#### What is being asked
Switch "magnifier" to "magnifying glass" throughout the rows below and write them out again with nothing else changed, leaving the pictures out.

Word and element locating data
=======

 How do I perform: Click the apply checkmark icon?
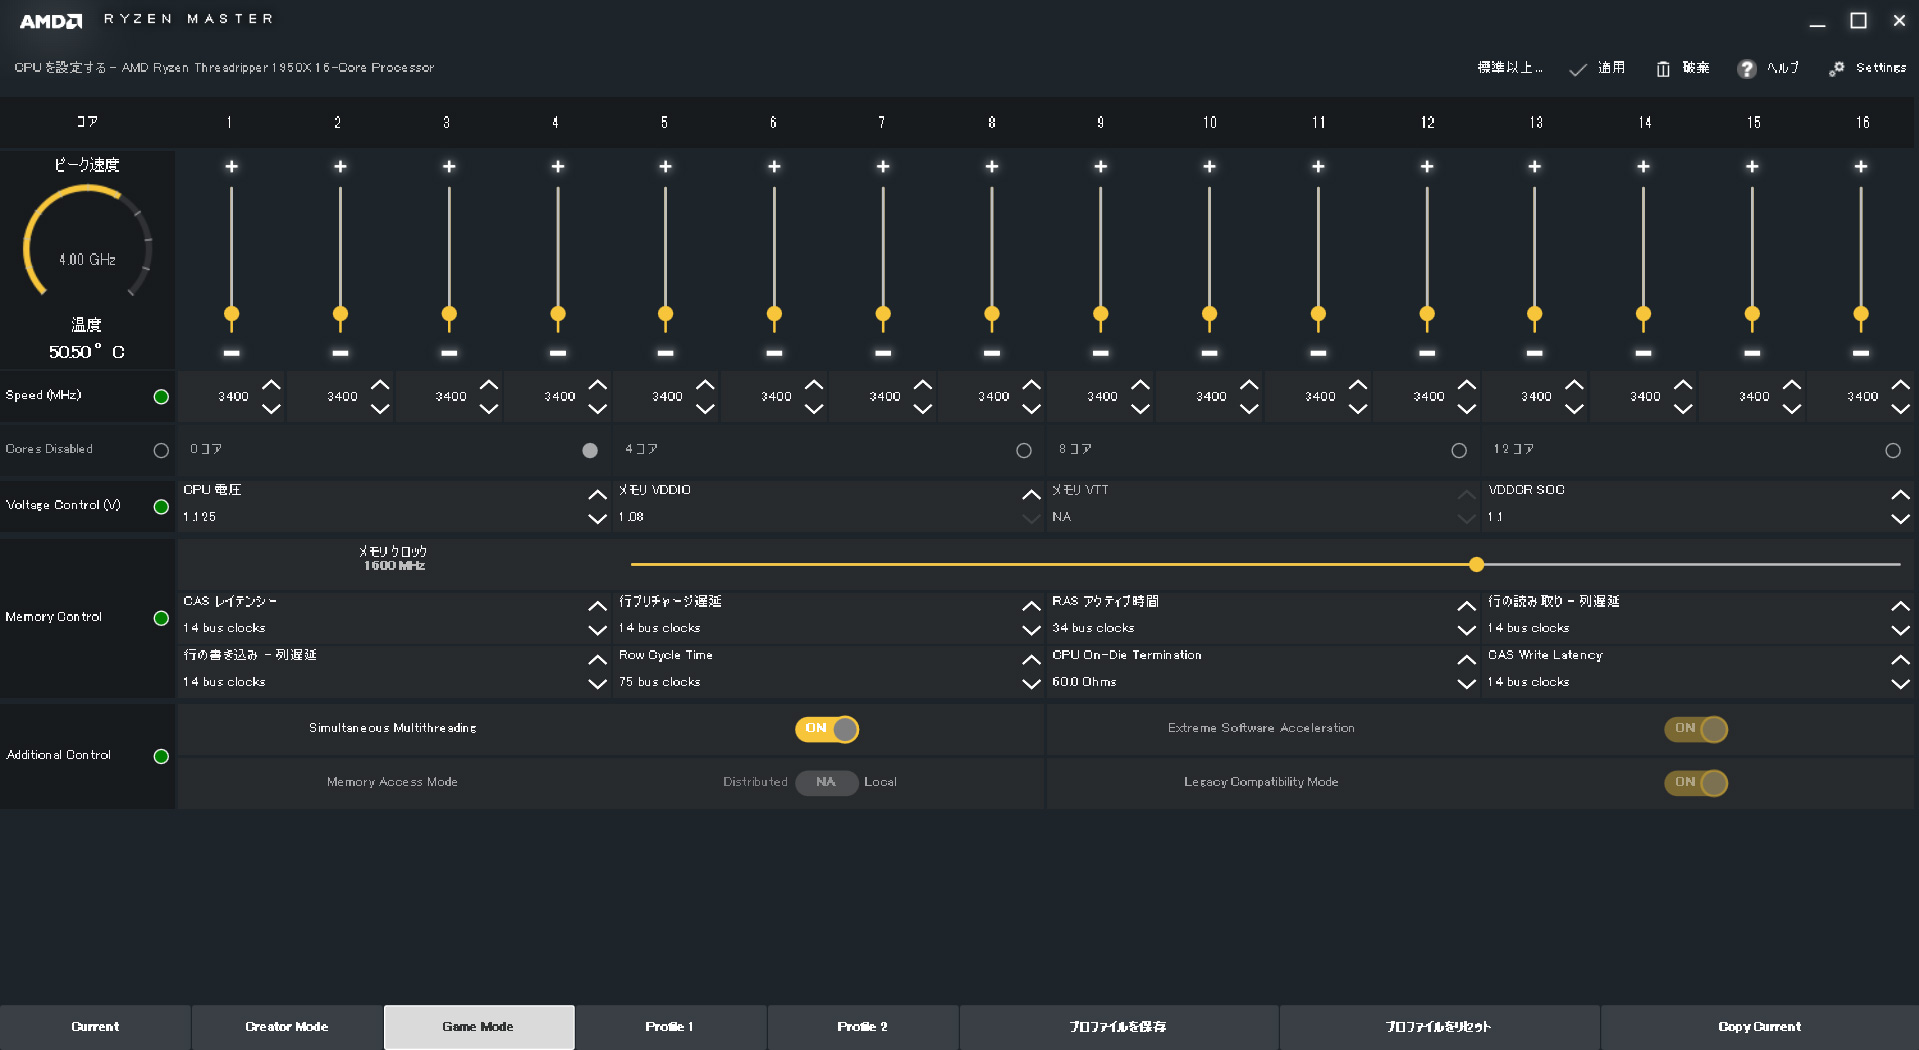(x=1578, y=69)
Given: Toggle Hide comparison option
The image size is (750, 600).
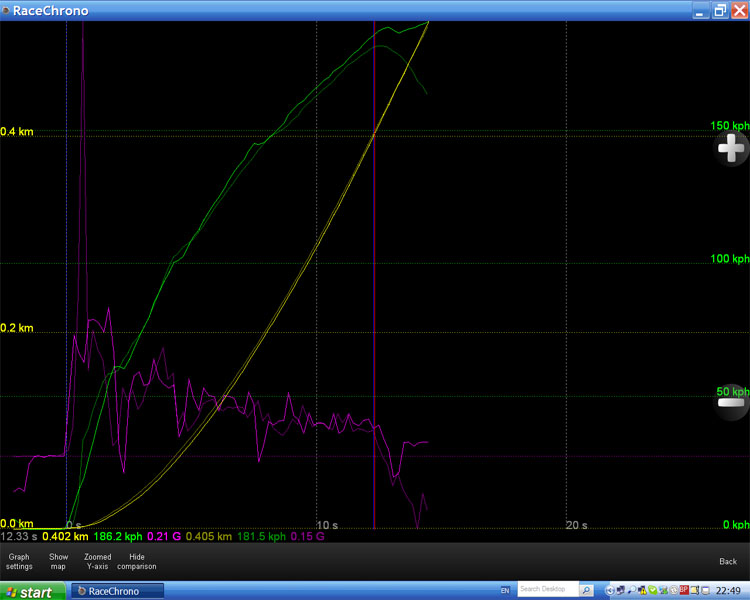Looking at the screenshot, I should 137,561.
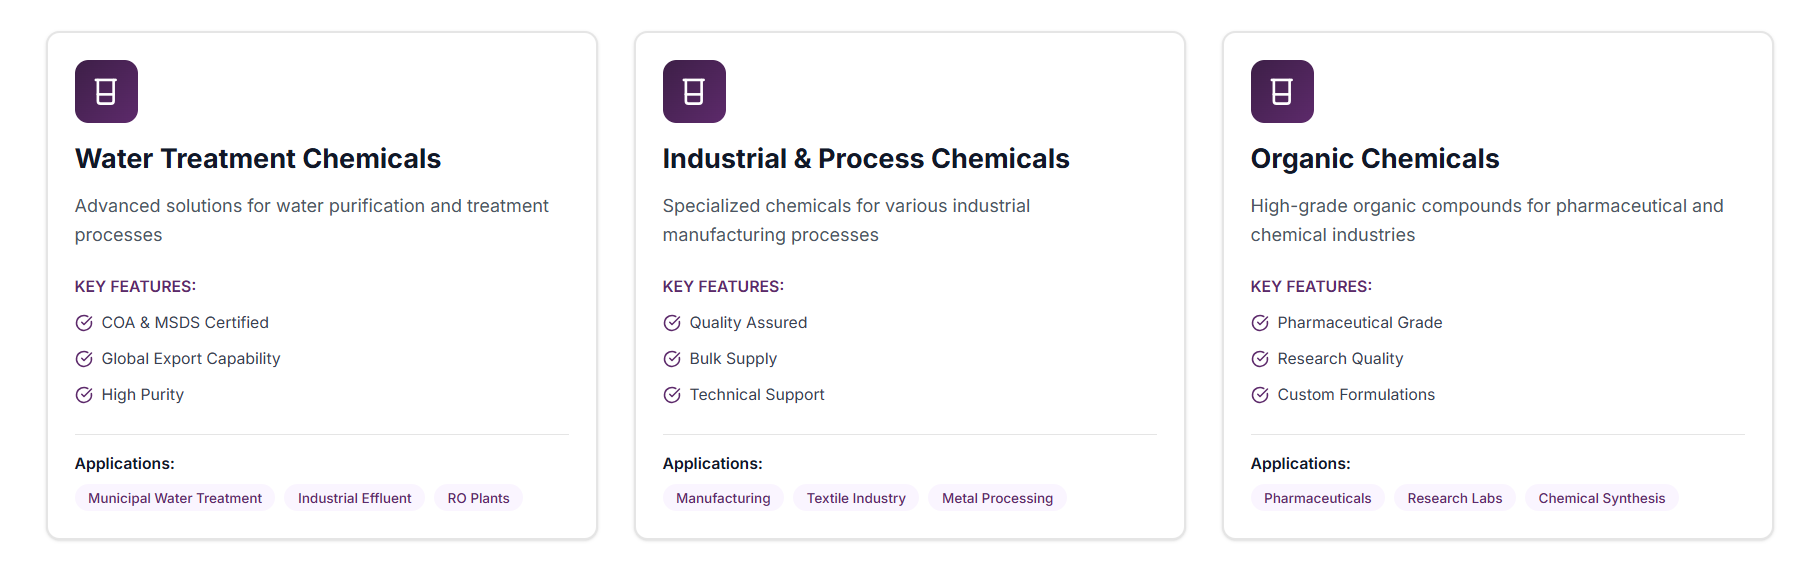Click the Industrial & Process Chemicals beaker icon
Screen dimensions: 1798x584
click(694, 92)
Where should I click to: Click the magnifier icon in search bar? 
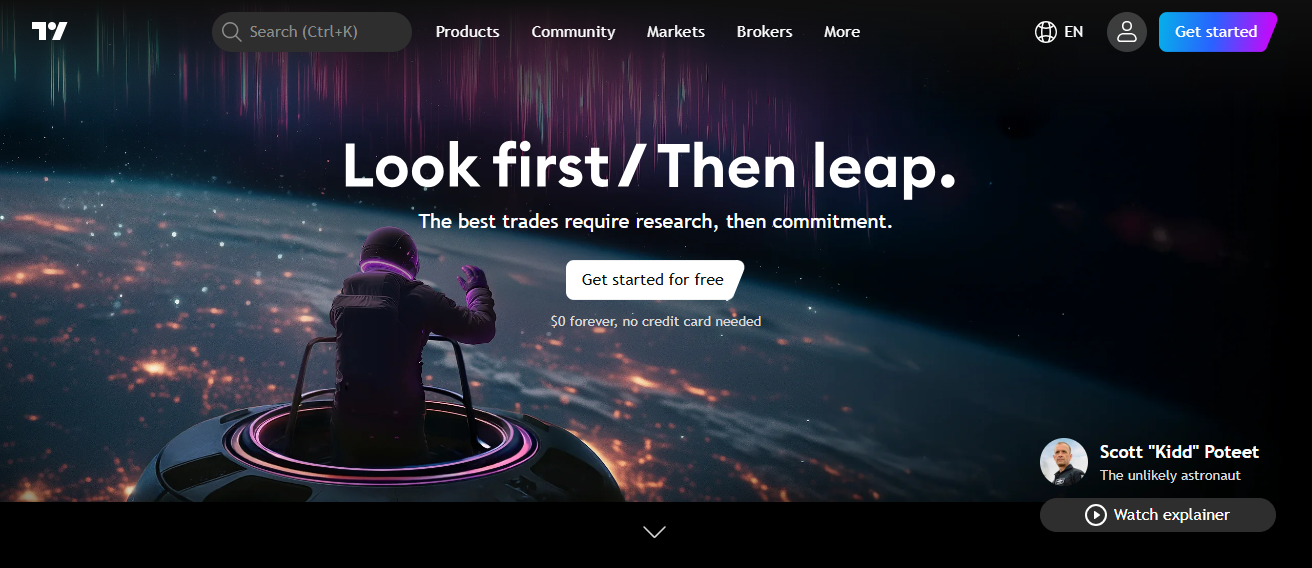click(x=231, y=32)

=======

#### Exercise response
 How do I perform: Click the apply checkmark icon?
(x=1578, y=69)
Given: Toggle Hide comparison option
The image size is (750, 600).
Looking at the screenshot, I should 137,561.
Click the Industrial & Process Chemicals beaker icon
Screen dimensions: 1798x584
click(694, 92)
Where should I click to: Click the magnifying glass icon in search bar? 
click(x=231, y=32)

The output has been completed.